La sospensione delle attività esterne della comunità
Stefania continua a raccontarci come sta vivendo questo periodo. “In comunità tutte le attività riabilitative esterne: tirocini, borse lavoro, laboratori, uscite sono state bloccate – rileva -. Perché per le strutture residenziali le prescrizioni anti-Covid sono ancora più stringenti. Ai nostri utenti non è più consentito andare a lavoro, a scuola, ai centri di formazione professionale pensati ad hoc per loro. Non possono andare in permesso a casa. Vedere i loro familiari in generale, in quanto non possono ricevere visite da nessuno. Nessuna uscita o mettersi in gioco, per provare di nuovo a fare autonomamente le loro commissioni. Dal comprarsi le sigarette o prodotti per l’igiene personale o dall’andare al bar per un caffè, se non in presenza di un operatore. In molti si sono visti costretti a fare la quarantena chiusi nella loro stanza solo perché li abbiamo portati a fare una visita da un medico”.
Le regole della comunità
“La vita di comunità si fonda su regole e routine che garantiscono la riorganizzazione del tempo e degli spazi”.
Molti degli utenti – sottolinea -, invasi da uno scompenso psichico, si sono dovuti muovere dentro un sistema di regole troppo rigido e restrittivo. Il più delle volte ha arrestato il processo di cambiamento che in comunità si avvia. Un periodo tosto per tutti loro e per noi operatori che abbiamo reinventato il nostro lavoro. E’ cambiato il nostro modo di lavorare e il relazionarci con loro. Una relazione terapeutica è fatta di accoglienza, di presenza, di comprensione, di condivisione. Tutti aspetti che hanno a che fare con la vicinanza che abbiamo reimpostato e ridefinito”.
Le prospettive future
Cosa vede Stefania nel suo futuro. “Ma teniamo duro – dice- perché ora più che mai stiamo dando valore a ciò che stiamo aspettando. Alla speranza, o meglio alla certezza, che molti nell’attesa non si sono bloccati, ma hanno colto l’occasione per migliorarsi. Per reinventarsi, per attivarsi e per cercare una soluzione a questa strana condizione”.
L’arrivo del vaccino
Stefania si è vaccinata. E per lei quel giorno ha avuto un significato importante. “L’arrivo del vaccino – dice – nello stesso anno secondo me è l’evidenza di quanto l’uomo sia una creatura straordinaria.
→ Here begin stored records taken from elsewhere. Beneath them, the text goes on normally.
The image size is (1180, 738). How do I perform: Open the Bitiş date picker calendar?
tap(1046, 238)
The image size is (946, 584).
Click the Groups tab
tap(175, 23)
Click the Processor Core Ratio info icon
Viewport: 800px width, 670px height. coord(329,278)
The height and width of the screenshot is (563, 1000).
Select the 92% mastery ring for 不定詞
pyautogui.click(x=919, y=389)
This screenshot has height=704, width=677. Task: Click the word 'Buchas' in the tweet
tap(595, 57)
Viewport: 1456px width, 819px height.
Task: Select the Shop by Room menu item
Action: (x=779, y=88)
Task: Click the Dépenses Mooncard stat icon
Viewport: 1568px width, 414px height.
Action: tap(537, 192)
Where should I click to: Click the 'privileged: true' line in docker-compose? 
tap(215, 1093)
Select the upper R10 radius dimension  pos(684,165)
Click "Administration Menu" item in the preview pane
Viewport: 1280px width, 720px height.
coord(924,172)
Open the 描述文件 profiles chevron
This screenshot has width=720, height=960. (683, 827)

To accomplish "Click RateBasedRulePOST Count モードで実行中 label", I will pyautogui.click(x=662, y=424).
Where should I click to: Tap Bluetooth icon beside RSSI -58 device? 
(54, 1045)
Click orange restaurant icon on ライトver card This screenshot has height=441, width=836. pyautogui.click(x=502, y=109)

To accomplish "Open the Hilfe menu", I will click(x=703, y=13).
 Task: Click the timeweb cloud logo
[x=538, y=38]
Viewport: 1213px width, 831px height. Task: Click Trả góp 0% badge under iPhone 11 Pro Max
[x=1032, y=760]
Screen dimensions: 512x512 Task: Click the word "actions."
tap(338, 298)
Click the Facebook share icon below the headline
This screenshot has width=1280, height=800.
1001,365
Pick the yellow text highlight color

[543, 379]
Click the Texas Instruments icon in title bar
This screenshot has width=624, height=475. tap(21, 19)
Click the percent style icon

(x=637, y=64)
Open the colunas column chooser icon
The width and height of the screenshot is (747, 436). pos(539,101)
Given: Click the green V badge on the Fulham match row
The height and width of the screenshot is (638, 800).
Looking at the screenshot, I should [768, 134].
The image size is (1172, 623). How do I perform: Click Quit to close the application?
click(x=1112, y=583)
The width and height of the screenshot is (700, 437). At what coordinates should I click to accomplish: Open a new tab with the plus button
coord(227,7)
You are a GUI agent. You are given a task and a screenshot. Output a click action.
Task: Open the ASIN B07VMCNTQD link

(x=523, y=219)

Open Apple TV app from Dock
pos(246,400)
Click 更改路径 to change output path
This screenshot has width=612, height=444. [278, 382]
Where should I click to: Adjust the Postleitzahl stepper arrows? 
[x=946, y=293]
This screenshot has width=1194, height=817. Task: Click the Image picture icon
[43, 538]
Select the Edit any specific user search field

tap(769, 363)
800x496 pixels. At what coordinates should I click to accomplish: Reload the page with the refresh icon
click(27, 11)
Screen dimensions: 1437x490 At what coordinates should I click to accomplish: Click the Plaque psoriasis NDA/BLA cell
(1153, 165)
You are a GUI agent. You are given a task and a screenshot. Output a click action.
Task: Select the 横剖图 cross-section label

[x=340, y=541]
Nella difficoltà, nella crisi, nella tragedia ha sempre trovato l’occasione per risollevarsi e andare avanti, spesso migliorandosi. Per noi operatori sanitari di questa comunità il vaccino è arrivato il primo dell’anno. Io ho avuto la fortuna di farlo già il 3 gennaio. Per i nostri utenti dovrebbe arrivare il mese prossimo. Credo che per tutti noi il vaccino sia la possibilità di riprendersi la libertà, non la libertà di poter fare ciò che vogliamo. Ma la libertà di poterci desiderare, e vivere perché potremo finalmente riabbracciarci”.